Old--time paternalism for Souter's feminist foes

Linda Cotton

September 28, 1990|By Linda Cotton

REGARDLESS of the political times, it seems reasonable enough to expect a nominee for the Supreme Court to express a commitment to basic constitutional freedoms. But in the twisted politics of the Reagan-Bush era, only selective commitment is required.

The confirmation hearings for David Souter made perfectly clear that the 14 fumbling senaLindaCottontors on the Judiciary Committee had no intention of getting into a brawl with George Bush as they did with Reagan over the nomination of Robert Bork three years ago. Not with the deficit pumped up by the gulf crisis and elections coming in November. No way. Especially on this pesky issue of abortion.

It was enough, they figured, that Souter respects judicial precedent and that he said he supports the high court's decision in Griswold vs.
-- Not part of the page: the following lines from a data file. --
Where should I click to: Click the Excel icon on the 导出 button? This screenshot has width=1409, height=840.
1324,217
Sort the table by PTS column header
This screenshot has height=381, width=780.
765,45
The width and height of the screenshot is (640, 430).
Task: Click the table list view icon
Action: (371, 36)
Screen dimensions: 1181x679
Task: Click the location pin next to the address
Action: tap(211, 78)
Connecticut, which gave married couples access to contraception on the grounds of protecting marital privacy (though he added that such rights for unmarried people are "not a simple matter").

What women's groups were looking for was a little clarity on Souter's views on the right of millions of American women to privacy and the freedom to control their reproductive systems, including the choice of abortion. What they got instead, when they raised the issue at a Sept. 18 hearing, was an adventure in old-time paternalism.

Molly Yard, president of the National Organization for Women, gave a stirring and passionate testimony. "I think I have never felt that I was speaking on a more solemn occasion." She paused, choked with emotion. "Because we are here literally on behalf of the lives of the women of this country."

Ho hum. Sen. Arlen Specter fumbled with some papers. A few others stared at the walls. Yard was pleading for the men on the committee to recognize that reproductive rights are, for women, as important as rights of free speech and racial justice. "If one cannot decide for herself when or whether to have children she surely has no freedom -- no freedom to control her life, to plan her life, to decide what to do with her life. To live the life she dreams."

Sure, sure. They had heard all this before. Besides, the committee had done some perfunctory poking around in the nominee's psyche to find out how he felt about Roe vs. Wade. But Souter wouldn't be pinned down: "I have not got any agenda on what should be done with Roe vs. Wade if that case were brought before me." he said. "I have not made up my mind." This is a lie, of course. There isn't anyone in this country over 8 who doesn't have an opinion on Roe vs. Wade. But no one on the committee had any intention of going to the mat for women.

Still the women's groups persisted. "When abortion became legal," Yard continued, now almost desperate, "women in the United States became free because they could now control their reproductive lives. For 17 years women have had this freedom. But by your consideration of David Souter for appointment to the Supreme Court, you are really considering ending freedom for women in this country."

Eleanor Smeal, president of the Feminist Majority, followed with an equally passionate testimony. "We don't have to imagine, senators, what's going to happen [if Roe is overturned]. We know what's going to happen." Smeal's hands shook and her voice quivered as she waved a picture of Becky Bell, the 17-year-old who died two years ago when a parental consent law sent her scurrying to a quack abortionist.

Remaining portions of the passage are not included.